■ 练习短文
图3是以本发明实施例1所制备的纳米金/Ti3C2Tx复合纳米材料修饰电极为工作电极的电化学传感器检测一系列不同浓度OFL的差分脉冲伏安曲线图(A)和工作曲线(B)。图3(A)中,曲线1~7对应的OFL浓度分别为1.0×10-6、1.0×10-5、2.0×10-5、5.0×10-5、7.5×10-5、1.0×10-4、1.5×10-5 mol/L,图3(B)是由此得到的工作曲线。从图3可以看出,随着OFL浓度的增加差分脉冲伏安曲线峰电流升高(A)且峰电流与OFL的浓度成正比(B)。由此可见,本发明制备的纳米金/Ti3C2Tx复合纳米材料修饰电极对OFL在1.0×10-6 ~ 1.5×10-5mol/L范围内进行检测,线性回归方程为Ip(μA) = 0.06366C (μM)+ 0.45444,线性相关系数为R2=0.9415。从标准曲线看出,检测限为0.33 μmol/L(LOD, S/N=3)。
图4为本发明实施例1所制得的纳米金/Ti3C2Tx复合纳米材料修饰电极为工作电极的电化学传感器对OFL检测的选择性情况。从图4中可以看出,当检测20 μmol/L的OFL时,500倍浓度的抗坏血酸(Ascorbic acid)、柠檬酸三钠(Sodium citrate)、葡萄糖(Glucose)、KCl及NaCl都没有明显的干扰,表明纳米金/Ti3C2Tx复合纳米材料修饰电极对OFL检测具有很好的抗干扰能力。

■ 待做题目
请接着上面这篇讲纳米金/Ti3C2Tx修饰电极检测OFL的练习短文往下写，从它的最后一句之后开始。

■ 数据集条目

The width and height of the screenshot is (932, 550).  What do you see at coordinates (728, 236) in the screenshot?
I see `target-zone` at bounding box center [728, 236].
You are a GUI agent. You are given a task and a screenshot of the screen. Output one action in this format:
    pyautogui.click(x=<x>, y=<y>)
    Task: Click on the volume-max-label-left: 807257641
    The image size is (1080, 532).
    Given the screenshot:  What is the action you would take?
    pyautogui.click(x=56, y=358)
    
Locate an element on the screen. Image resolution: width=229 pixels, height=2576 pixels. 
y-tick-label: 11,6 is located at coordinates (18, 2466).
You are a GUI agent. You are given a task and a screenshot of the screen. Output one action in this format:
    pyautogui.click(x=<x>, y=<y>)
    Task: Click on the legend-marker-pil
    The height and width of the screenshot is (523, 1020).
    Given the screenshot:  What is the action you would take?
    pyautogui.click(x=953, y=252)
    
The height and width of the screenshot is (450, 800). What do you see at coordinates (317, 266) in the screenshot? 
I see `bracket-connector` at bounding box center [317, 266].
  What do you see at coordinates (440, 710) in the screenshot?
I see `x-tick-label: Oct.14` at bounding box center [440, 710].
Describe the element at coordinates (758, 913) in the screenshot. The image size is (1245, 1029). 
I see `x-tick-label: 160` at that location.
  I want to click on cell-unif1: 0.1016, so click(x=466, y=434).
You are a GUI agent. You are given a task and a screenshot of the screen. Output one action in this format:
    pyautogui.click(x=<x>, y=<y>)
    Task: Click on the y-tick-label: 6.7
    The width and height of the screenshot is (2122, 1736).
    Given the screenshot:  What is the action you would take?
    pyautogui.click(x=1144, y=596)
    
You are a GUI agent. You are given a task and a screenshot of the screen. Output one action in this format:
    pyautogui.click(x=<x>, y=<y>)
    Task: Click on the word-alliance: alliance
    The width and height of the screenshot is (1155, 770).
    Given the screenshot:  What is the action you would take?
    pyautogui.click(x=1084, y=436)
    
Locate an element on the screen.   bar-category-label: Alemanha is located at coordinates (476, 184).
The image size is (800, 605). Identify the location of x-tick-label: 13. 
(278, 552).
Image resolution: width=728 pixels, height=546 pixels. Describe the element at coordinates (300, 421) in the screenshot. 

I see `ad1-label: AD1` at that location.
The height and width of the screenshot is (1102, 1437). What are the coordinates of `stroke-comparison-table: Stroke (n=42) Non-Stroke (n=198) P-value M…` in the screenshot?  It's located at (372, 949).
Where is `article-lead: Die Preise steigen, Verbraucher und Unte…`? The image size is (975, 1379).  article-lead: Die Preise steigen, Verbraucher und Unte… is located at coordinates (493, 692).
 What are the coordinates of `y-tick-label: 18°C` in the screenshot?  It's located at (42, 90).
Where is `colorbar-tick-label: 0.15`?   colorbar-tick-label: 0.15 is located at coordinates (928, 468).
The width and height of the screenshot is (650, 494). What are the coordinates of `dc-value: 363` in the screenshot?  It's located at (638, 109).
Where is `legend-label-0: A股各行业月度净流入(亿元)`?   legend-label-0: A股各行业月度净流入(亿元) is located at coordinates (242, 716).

■ 作答区
实施例2:
a. 采用循环伏安法制备聚对氨基苯磺酸修饰电极:将干净的裸玻碳电极放入浓度为10mmol/L的对氨基苯磺酸水溶液中,采用循环伏安法,在-1.5~2.5V之间聚合修饰2圈,制得聚对氨基苯磺酸修饰电极;
b. 制备纳米金/Ti3C2Tx的复合纳米材料修饰电极:首先在聚对氨基苯磺酸修饰电极表面滴铸5μL经过超声处理20min的Ti3C2Tx水溶液,所述Ti3C2Tx水溶液的浓度为0.15mg/mL,在暗室中避光干燥4h;然后再将修饰电极插入到质量浓度为0.05%的氯金酸水溶液中,用计时电流法,在-0.9V下进行恒电位电沉积80s;超纯水清洗修饰电极,氮气吹干,得到纳米金/Ti3C2Tx的复合纳米材料修饰电极。
实施例3:
a. 采用循环伏安法制备聚对氨基苯磺酸修饰电极:将干净的裸玻碳电极放入浓度为5mmol/L的对氨基苯磺酸水溶液中,采用循环伏安法,在-1.5~2.5V之间聚合修饰2圈,制得聚对氨基苯磺酸修饰电极;
b. 制备纳米金/Ti3C2Tx的复合纳米材料修饰电极:首先在聚对氨基苯磺酸修饰电极表面滴铸5μL经过超声处理20min的Ti3C2Tx水溶液,所述Ti3C2Tx水溶液的浓度为0.075mg/mL,在暗室中避光干燥4h;然后再将修饰电极插入到质量浓度为0.025%的氯金酸水溶液中,用计时电流法,在-0.9V下进行恒电位电沉积80s;超纯水清洗修饰电极,氮气吹干,得到纳米金/Ti3C2Tx的复合纳米材料修饰电极。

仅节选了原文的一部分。